### Consigne
Indiquez le film de Michel Soutter qui, d'après l'extrait retenu, a révélé Bideau auprès des réalisateurs du pays.

### Extrait retenu

Le début des années 1970 marque, de fait, les débuts (réussis) de Bideau dans le cinéma. Mis à part deux apparitions dans les films de Georges Lautner (1965), puis Louis Malle (1967), il s’était surtout illustré au théâtre mais rien ne lui permettait, à l’époque, d’envisager une réelle carrière de comédien. « Nous habitions dans un HLM, un peu paumés et sans fric. C’était juste après mon mariage. Je suis passé proche d’une toute autre carrière, dans la campagne à traire des vaches. »

C’est James ou Pas (1970) de Soutter qui le révèle auprès des réalisateurs du pays. Avant, il n’était pas vraiment considéré auprès du Groupe 5. Michel Soutter, un cinéaste aux créations poétiques, avait alors laissé un grande liberté de jeu à Bideau; lâché, dans son style reconnaissable, l’acteur à peine trentenaire s’y était grandement amusé. « C’est le point de départ de tout puisque c’est cette liberté d’improvisation qui a donné l’envie à Goretta et Tanner de m’engager encore. Cela ne m’était encore jamais arrivé: tout d’un coup, je me retrouve à tourner dans trois films qui font un énorme succès. Je dois mon métier d’acteur à la chance. À la chance! » Il le répète trois fois. « Le reste, je n’y crois pas. Parce qu’avant ça, j’étais nul. »

### Données
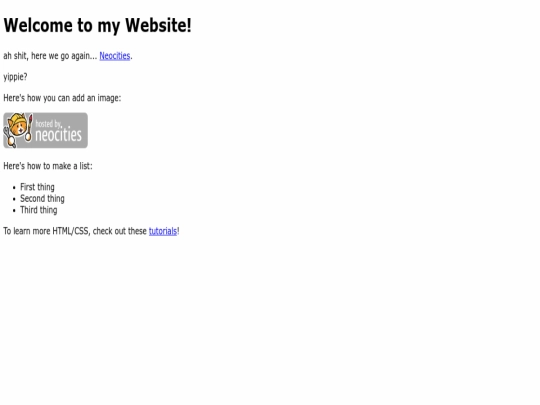
Task: Click the 'yippie?' paragraph
Action: click(15, 77)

### Résultat attendu
James ou Pas, sorti en 1970.